The reality of augmented reality
The glasses of the future, whether augmented, virtual, or mixed reality, will take a variety of forms when they finally ship sometime in the near future (18 to 24 months is my best guess, though who knows what Apple will do). Some of them will be immersive headsets that lean toward virtual reality; Others will be pass-through devices that capture reality and interweave it with the digital effects of an entirely new reality. Some of them will be everyday wearables that offer “snackable” data: directions to the mall for pedestrians, pace and heart rate for athletes, information on songs and artists for audiophiles, and so on.
This last category is the most interesting to me: a simple overlay of information that can populate your world with data and inform your actions…and can be ignored if you choose. I’d put Lumus in this category: the Z-Lens waveguide architecture isn’t as immersive as VR, and it doesn’t (for now anyway) map out the world around it and put virtual objects in there. But he applies things to reality, and that creates some really interesting choices.
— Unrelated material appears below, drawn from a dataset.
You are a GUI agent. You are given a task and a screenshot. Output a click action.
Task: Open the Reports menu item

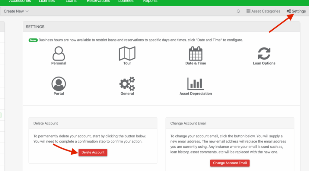(150, 1)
For augmented reality glasses to truly make an impact in the consumer market, they need to be impressive both functionally and aesthetically. And let’s be clear, augmented reality glasses that look like regular glasses can change this whole space. But displaying images that can be viewed outside requires a clear, bright, sharp, and full of color image, and this is a real technical hurdle. The Hololens’ photos look good, but the hardware isn’t great. While Magic Leap or Nreal are more wearable, the visuals aren’t great. Lumos breaks the mold.
The contest: We’re testing the TCL RayNeo X2
The TCL RayNeo X2 glasses share similarities with other augmented reality glasses, such as the Nreal Air glasses and the VITURE One XR. But these lenses are equipped with a pair of Micro-LED optical waveguide screens that provide the wearer with a personal head-up display, and in the stems of the glasses you’ll find speakers so you can hear sound through them, too. Read more
The company’s breakthrough is startlingly simple: better mirrors, etched into a coating attached to the lens of the glass itself, reflect an image directly into your eye. The latest Lumus models use multiple mirrors to refract the crisp, clear images your eye sees hovering right in front of you. The new model, unveiled at CES, uses a smaller display unit than previous generations, allowing the company to make even smaller glasses. Lumus can also stick the lenses directly to your eyeglasses, kind of like extra light-sensitive coatings you might get.
Embedded in the technology is the element of privacy: Because mirrors are designed to refract light in a way that makes it more visible to the wearer’s eye, other people won’t be able to see what you see. So, pull out these lecture cheat sheets or notes about your next interview… no one else will know you’re looking at them.
The company claims a resolution of 2K x 2K and a brightness of 3,000 nits, which allows you to view images from the projector in normal daylight. I was stuck in a hotel room, but the photos were clearly bright enough for daylight.
So when will we see this?
Goldman told me that Lumos is in talks with major tech players, though he declined to name names. The company has huge manufacturing partnerships established. Quanta Computer (which makes the Apple Watch and Macbook Pro, among other products) has a full line set up in Taipei. And Schott, the German glass company, has a production line set up in Panang, Malaysia.
But we won’t see Lumus on the market anytime soon. We expect it sometime in 2024, he said, and it’s likely as a unibody at first. Either way, get ready to have your mind blown, too. This is really the future.